Office Culture – Big Time Things
Kind of feel like I’m listening to Richard Cheese covering Father John Misty right now. Or maybe vice versa. Not a big fan of weird for the sake of weird – just sing in a normal key, please. Big Time Bummer, this one.

Goldpark – I Guess It’s Never Enough
Goldpark’s vocalist manages to cover three different ranges in just over three short minutes. Impressive, eh? ‘I Guess It’s Never Enough’ is a surprisingly fantastic tune – surprising simply because I’ve never heard of these lot before. The song introduces enough changes as it cycles through to keep it interesting, all the while maintaining a groovy motif that would not be out of place in your favourite TV show – unless that show is Stranger Things, of course. The band will have to wait thirty years for that kind of exposure.

Bailey Miller – 222
It’s fitting that Miller uses angel numbers as the title for this track because the whole thing feels very ethereal. Her floating, high-pitch voice combined with soft banjo plucking makes this seem like it came straight out of another realm. Only complaint is that it’s a bit tricky to actually hear the lyrics in the mix, but that can be fixed by a quick read – it’s only 16 short lines after all.

Pixey – I’m Just High
Pixey has a real knack for soundtracking the summer, so she’s in her element here. Here, she sings about a kind of love that’s intoxicating to a fault with groovy riffs and thumping drums. The chorus will quickly get stuck in your head – not that that’s a problem in the slightest.

Girlpuppy – I Want To Be There
Becca Harvey, aka girlpuppy, has released her latest single ‘I Want To Be There’ – a melancholic, folk-pop track that’s sure to be added to your country road trip playlist.

Yeah Yeah Yeahs – Burning
Long live the noughties, and may Yeah Yeah Yeahs never leave us again. ‘Burning’ is their latest single, driven by simple pianos, bold electronics and Karen O’s perfect, indie vocals. There’s a darkness behind ‘Burning’ which comes through in whispered backing vocals and somewhat ominous imagery. It’s a little bit haunting, and we can’t get enough.
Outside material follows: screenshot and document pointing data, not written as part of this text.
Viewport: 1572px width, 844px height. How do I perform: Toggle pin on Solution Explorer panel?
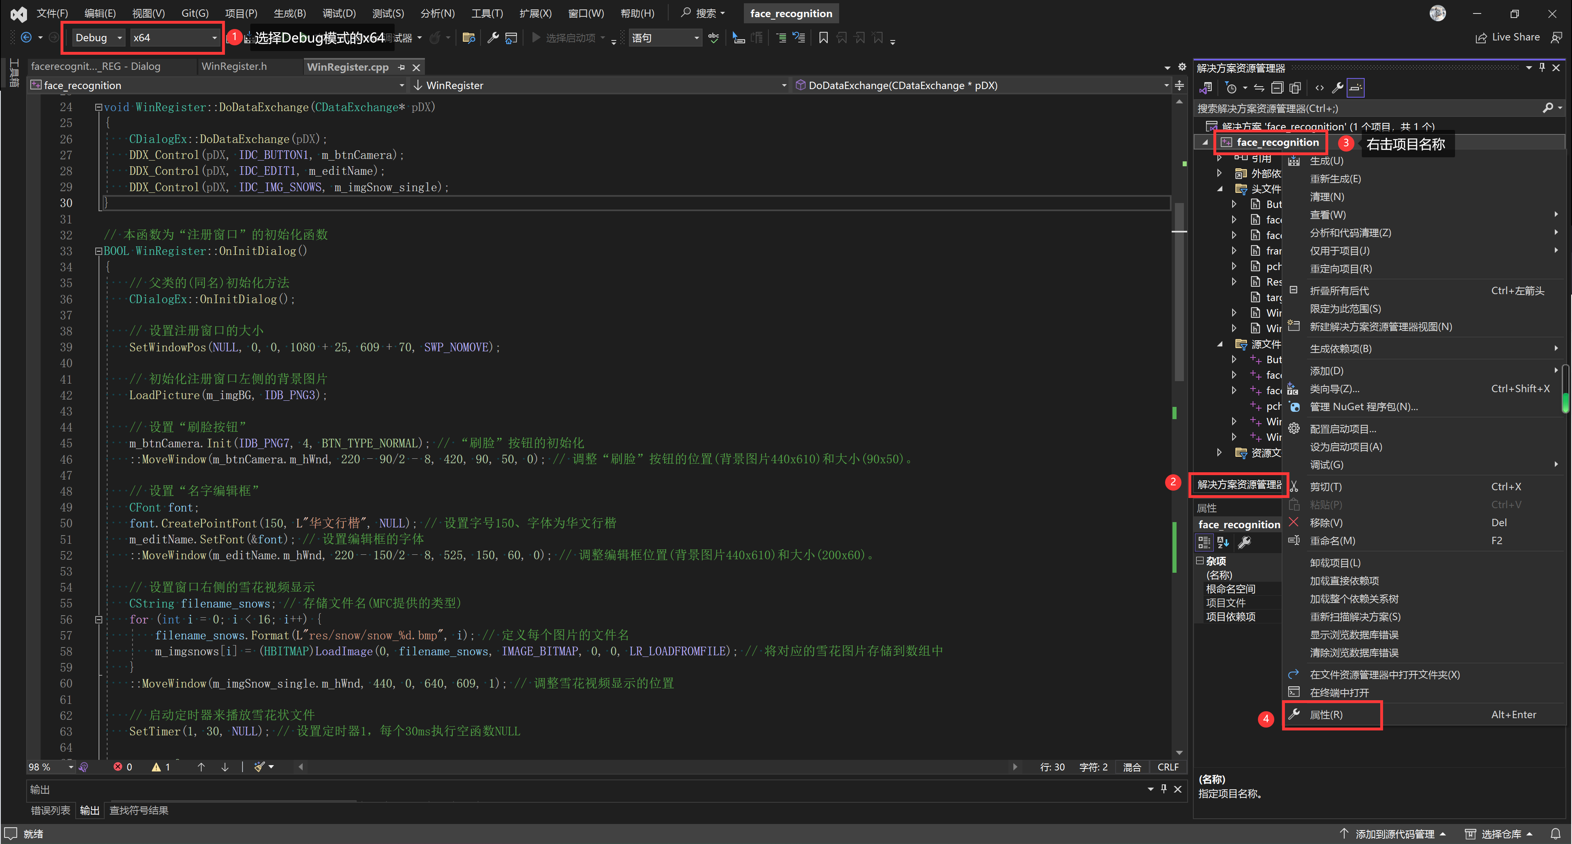coord(1541,68)
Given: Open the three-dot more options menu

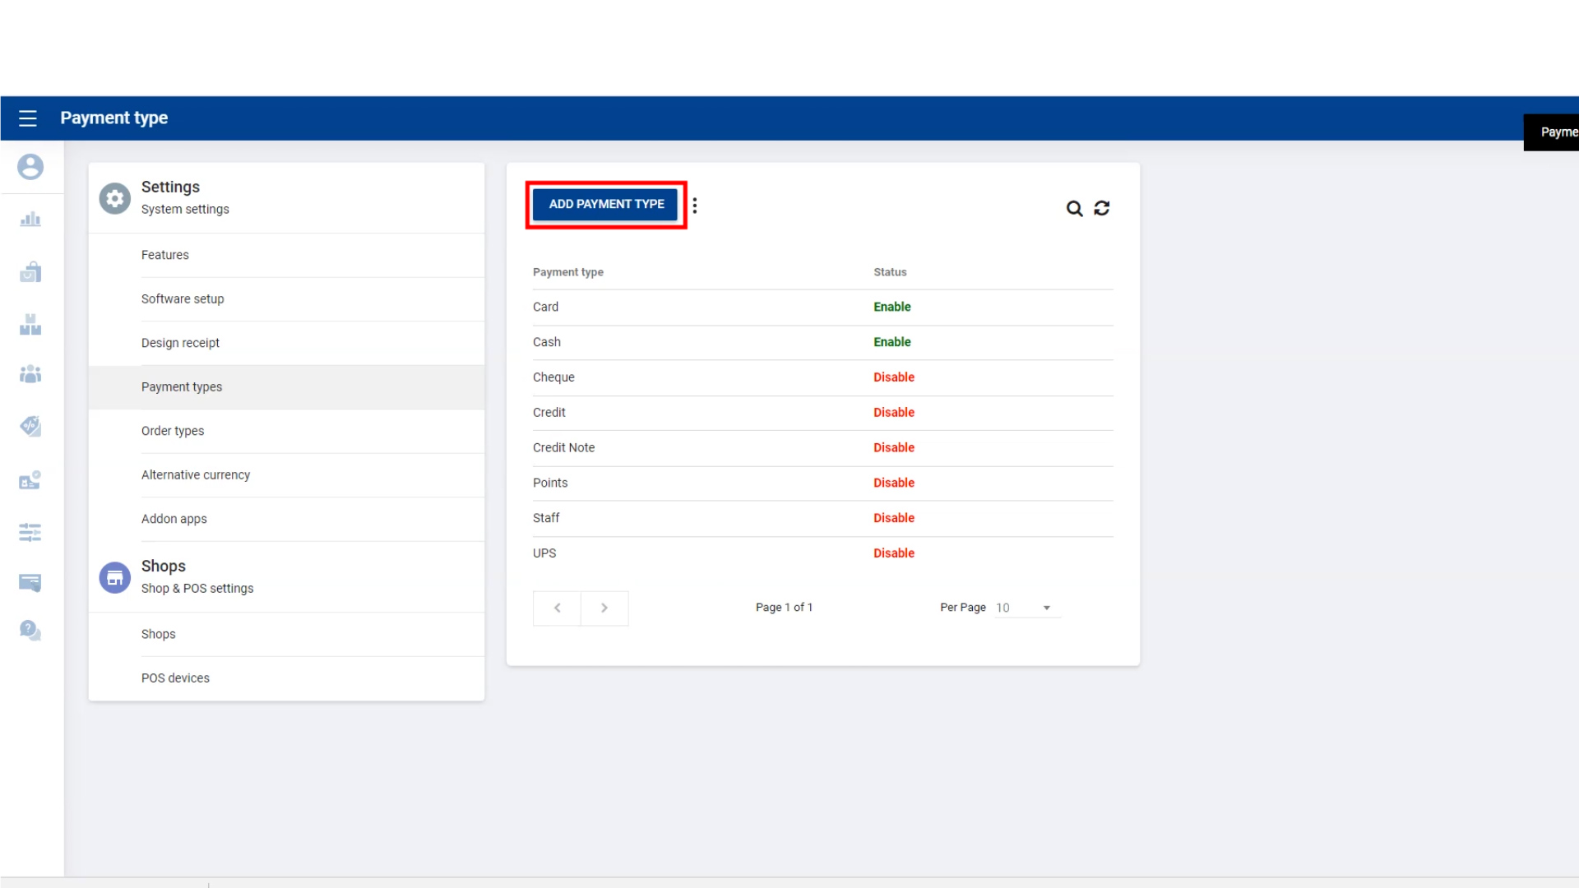Looking at the screenshot, I should click(x=695, y=206).
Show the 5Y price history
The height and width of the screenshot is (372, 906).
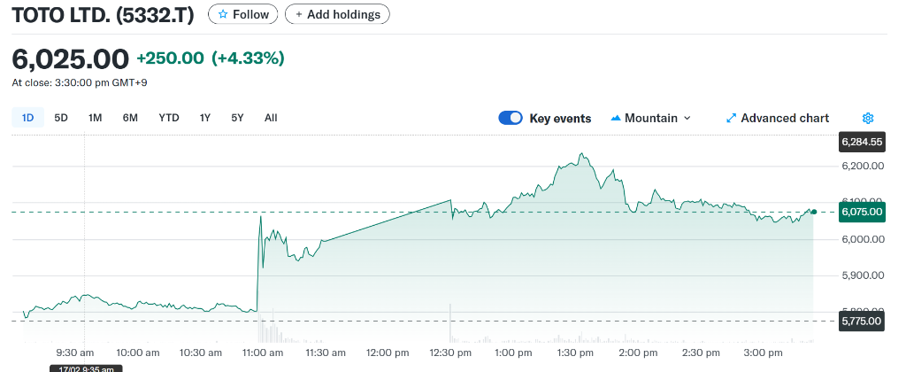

October and the Eyes – Tit Pic
This is the song that plays when the main character leaves the grungy bar with the guy who everyone knows is trouble, but she’s in her rebel phase so she doesn’t care – yeah, it’s specific, but I know you know the song. Coming at 5:01, it’s a bit long for my taste, but it’s got some interesting guitar and keyboard in the back. It’s a bit of a niche pick, but worth a try, if only to see if you agree with my scene choice.